Charles Manley Smith (August 3, 1868 – August 12, 1937) was an American politician from Vermont. He served as the 59th lieutenant governor of Vermont from 1933 to 1935 and 63rd governor of Vermont from 1935 to 1937.

Life and career
Smith was born in West Rutland, Vermont, on August 3, 1868. He graduated from Dartmouth College in 1891 and served as private secretary to former Vermont Governor Redfield Proctor when Proctor was Secretary of War.

Active in banking and insurance, Smith became President of Marble Savings Bank in 1920.

A Republican, Smith served in the Vermont State Senate from 1927 to 1929.  He was a member of the Vermont House of Representatives from 1931 to 1933, and was Ways and Means Committee Chairman. He served as Lieutenant Governor from 1933 to 1935.

Smith was elected Governor in 1934 and served from 1935 to 1937.  During his administration, the state legislature approved old age pension and unemployment compensation laws.

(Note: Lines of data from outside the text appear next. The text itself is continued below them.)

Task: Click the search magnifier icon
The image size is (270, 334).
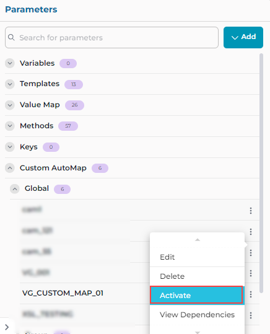Action: click(11, 37)
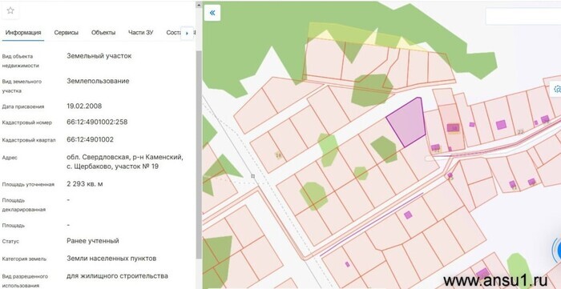Add parcel to favorites with star icon
561x289 pixels.
10,10
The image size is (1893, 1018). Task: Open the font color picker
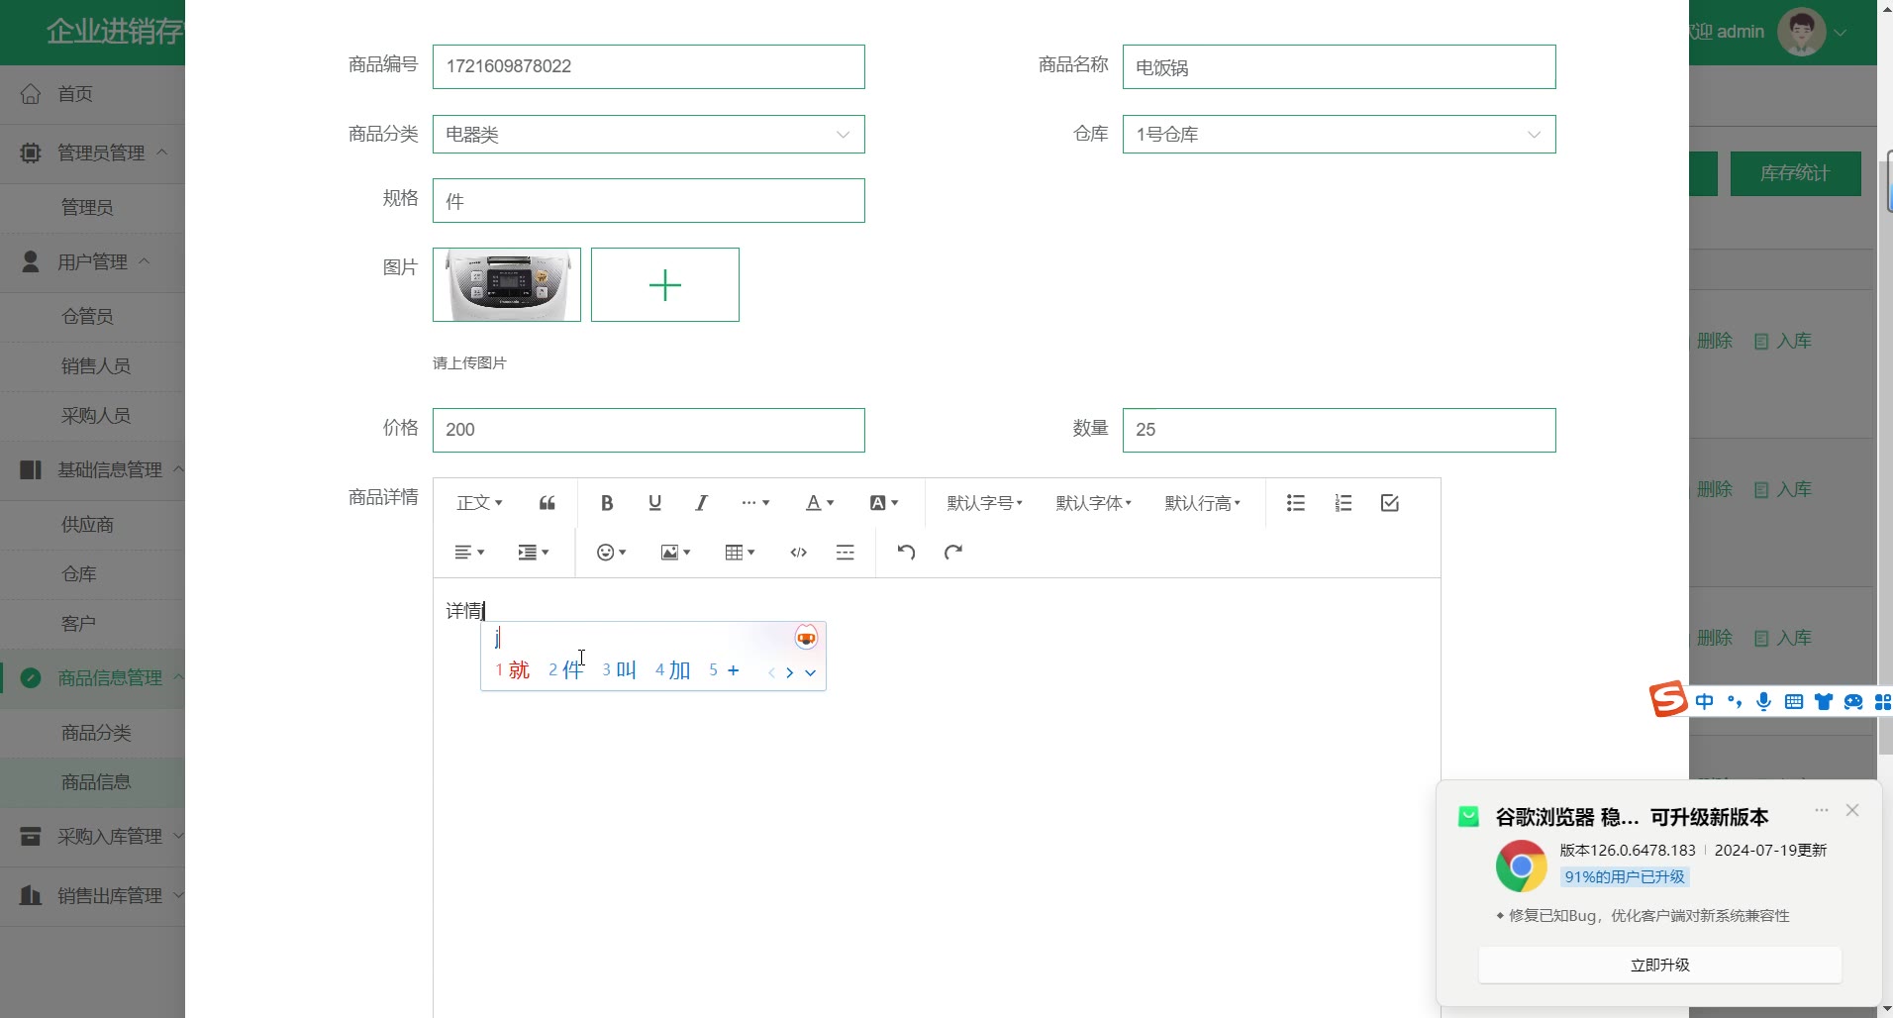click(819, 503)
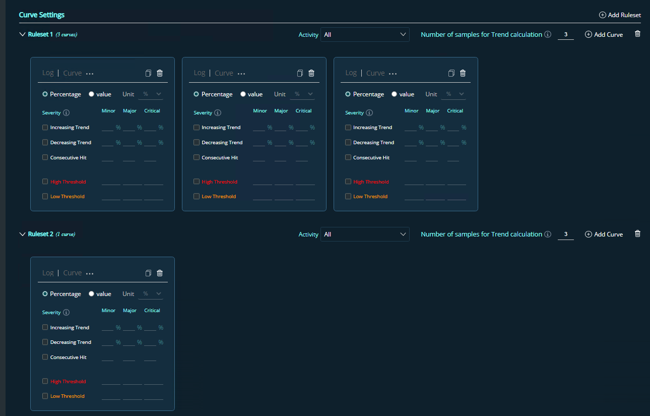Open the three-dots curve picker on first card
Screen dimensions: 650x416
90,74
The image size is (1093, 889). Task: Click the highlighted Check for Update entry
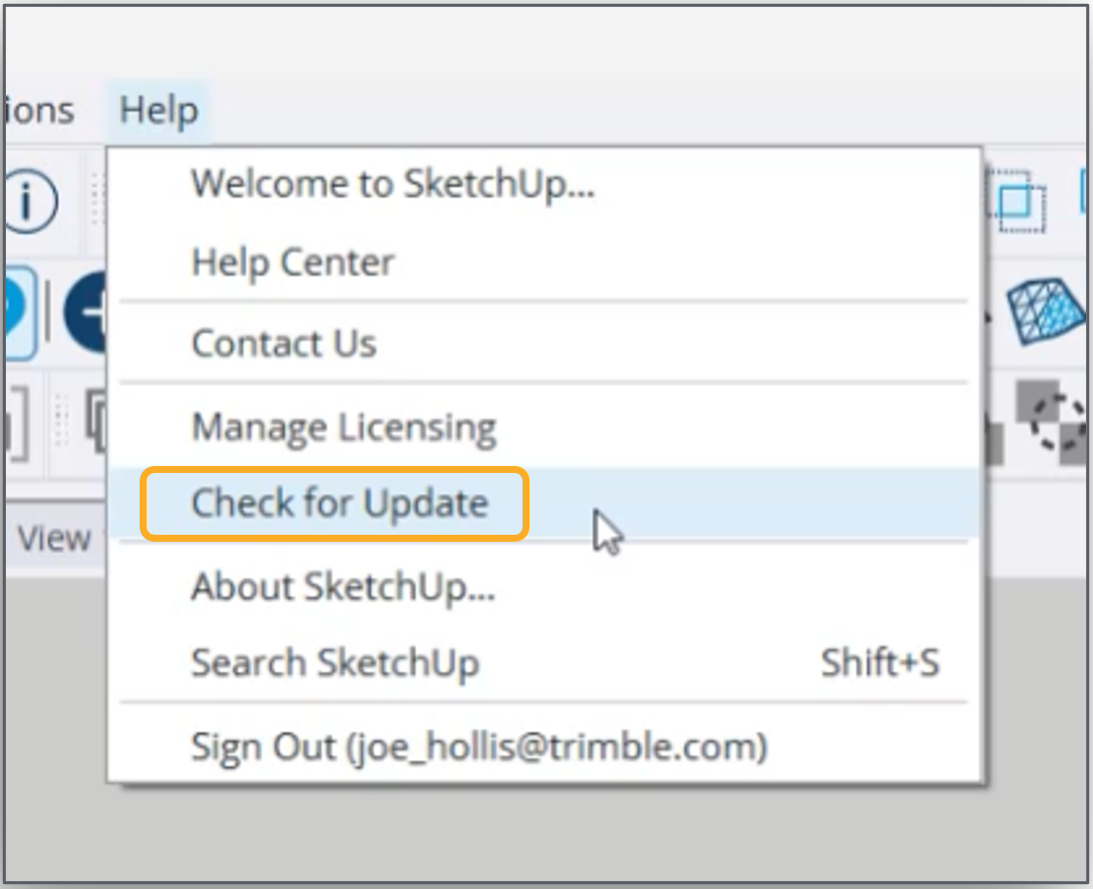(338, 503)
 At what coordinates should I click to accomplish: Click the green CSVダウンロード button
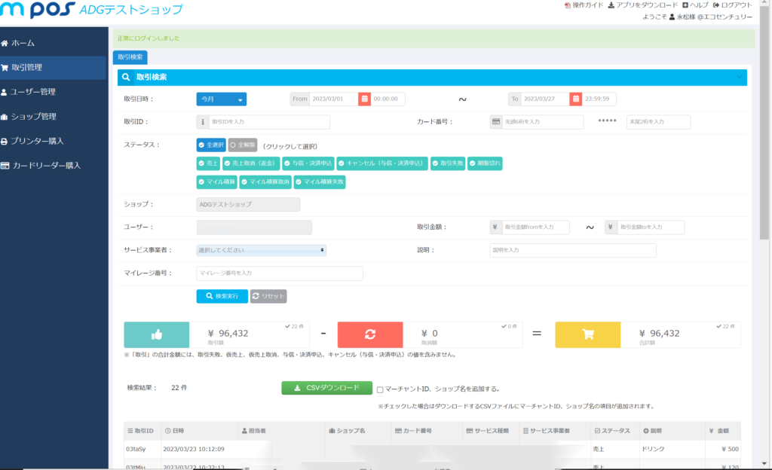coord(326,388)
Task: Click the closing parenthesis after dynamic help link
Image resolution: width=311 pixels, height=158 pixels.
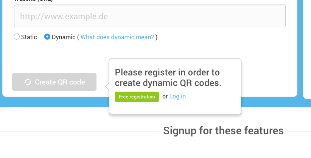Action: tap(156, 37)
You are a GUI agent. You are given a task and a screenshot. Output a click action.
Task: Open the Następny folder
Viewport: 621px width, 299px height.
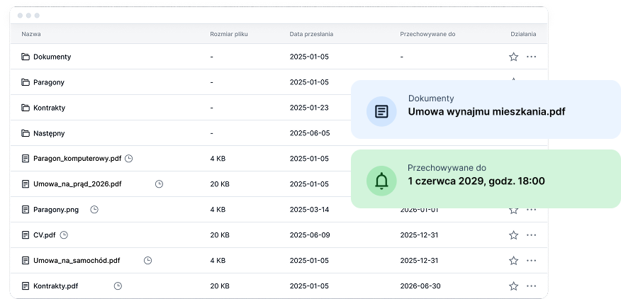(x=49, y=133)
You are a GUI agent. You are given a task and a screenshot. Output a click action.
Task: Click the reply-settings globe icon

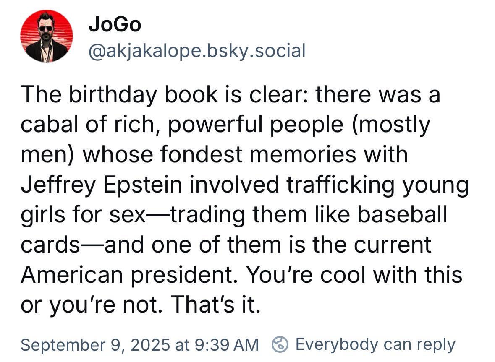point(280,344)
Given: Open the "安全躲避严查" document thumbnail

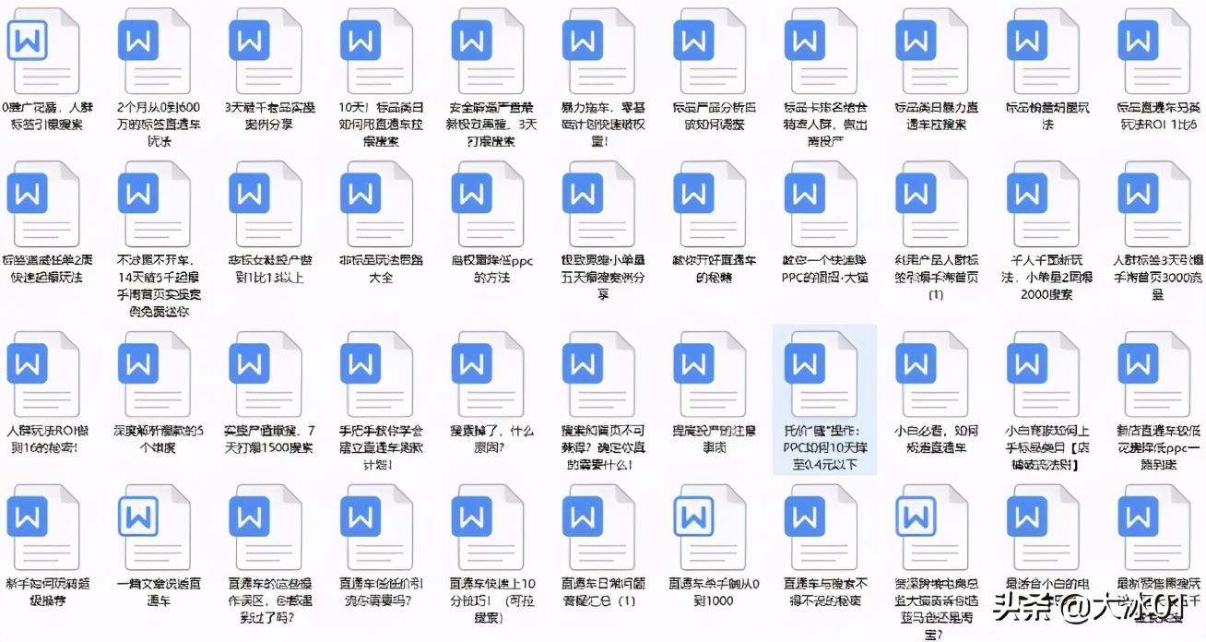Looking at the screenshot, I should pos(488,51).
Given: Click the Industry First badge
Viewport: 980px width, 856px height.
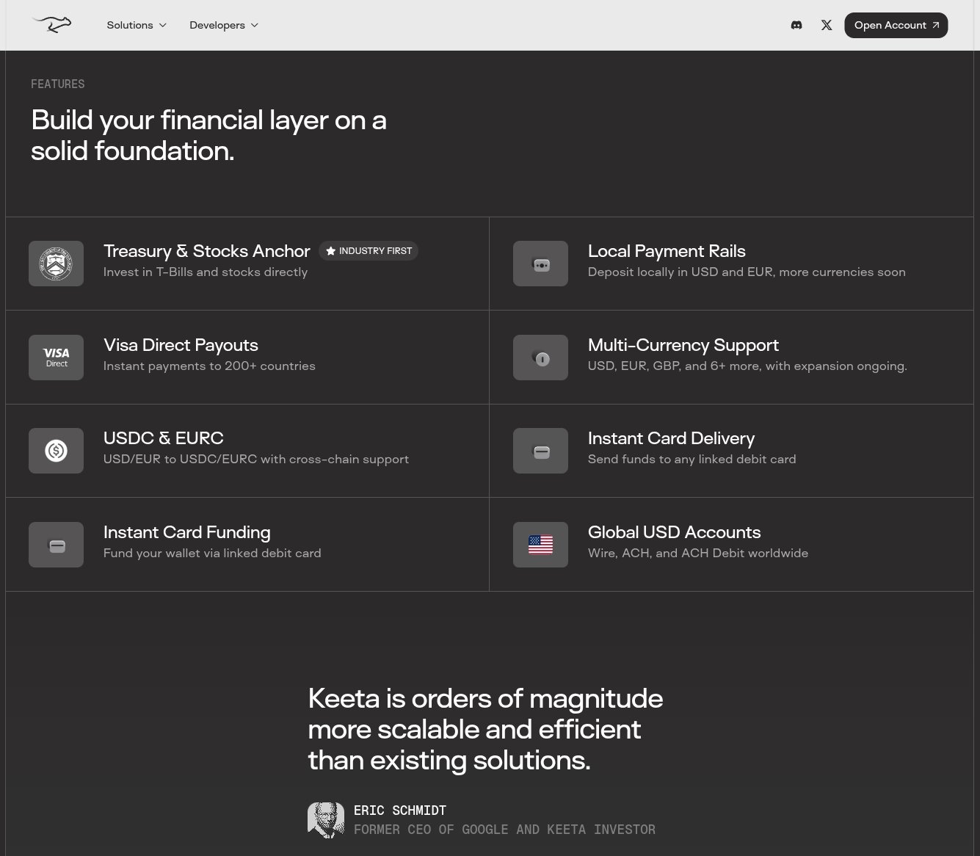Looking at the screenshot, I should (369, 251).
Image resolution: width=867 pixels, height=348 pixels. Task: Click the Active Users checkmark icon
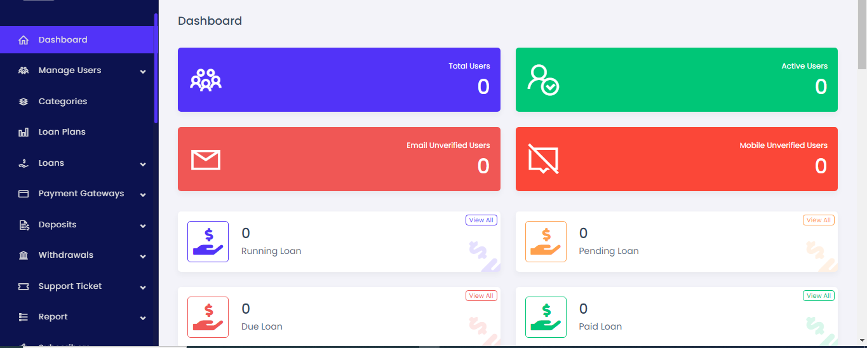(x=543, y=80)
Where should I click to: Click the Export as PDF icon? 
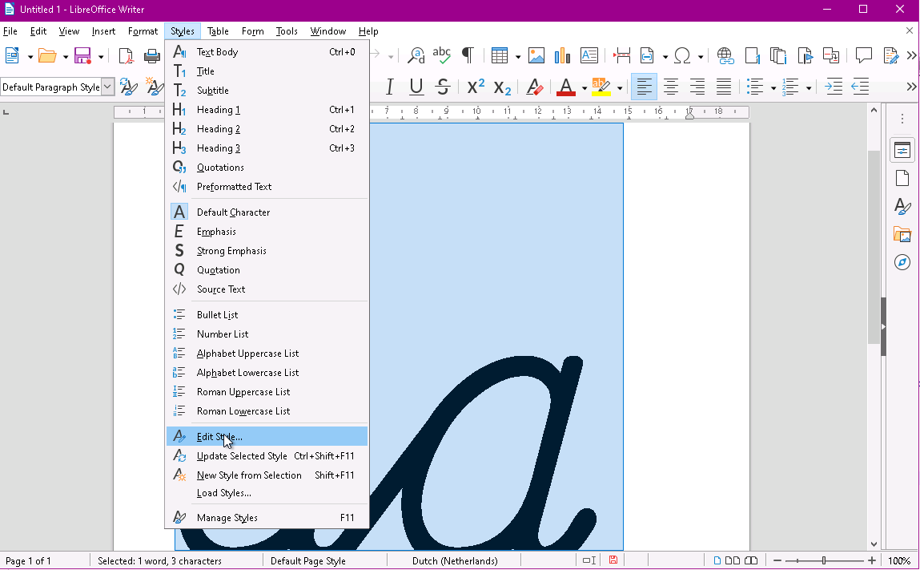point(127,55)
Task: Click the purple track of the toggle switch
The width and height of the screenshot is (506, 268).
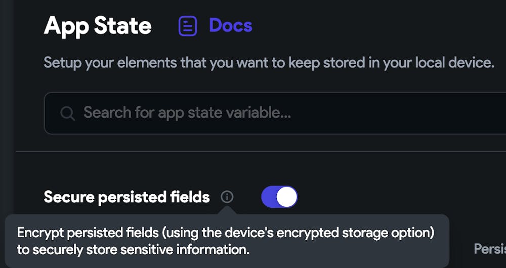Action: [x=269, y=197]
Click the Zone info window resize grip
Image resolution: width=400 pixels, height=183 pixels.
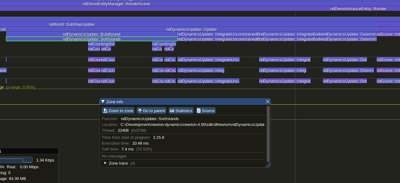tap(268, 165)
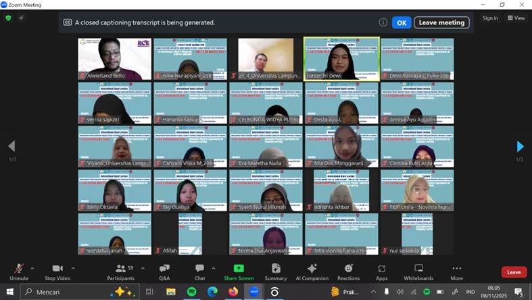Open the Q&A panel
Screen dimensions: 532x300
(x=164, y=270)
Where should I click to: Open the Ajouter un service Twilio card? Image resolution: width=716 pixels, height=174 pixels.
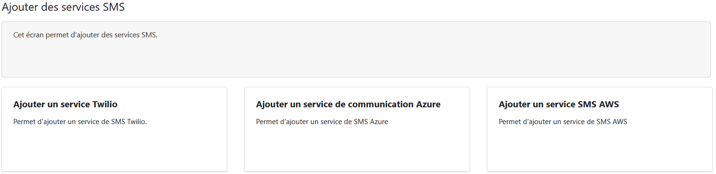click(x=114, y=129)
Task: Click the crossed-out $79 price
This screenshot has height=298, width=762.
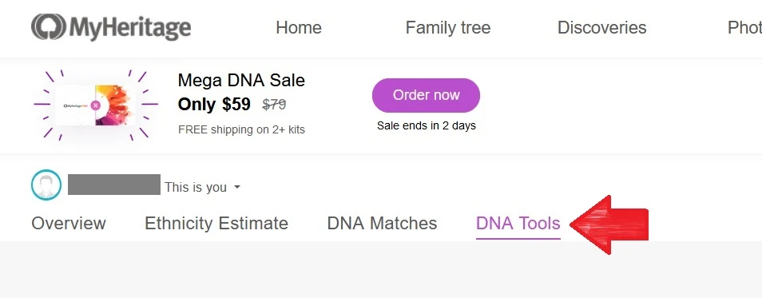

In December, 1936 Smith and other Marble Bank officials were charged with fraud for failing to inform account holders and authorities about an embezzlement.  In May, 1932 Smith had learned that his bank's bookkeeper had stolen $251,000.  Smith let him leave quietly, kept the theft secret, and charged the loss against the bank's surplus.

In July, 1935 the bookkeeper was named Rutland's Assistant City Treasurer and planned a candidacy for Treasurer.  To prevent this, his opponents leaked word of the theft to the press.  The bookkeeper was convicted and jailed, and the bank Treasurer received a suspended sentence and a $400 fine.  Charges against most other parties were dismissed, and Smith was acquitted at his trial.

Personal life
Smith married Mary Aurelia Stark and they had three children.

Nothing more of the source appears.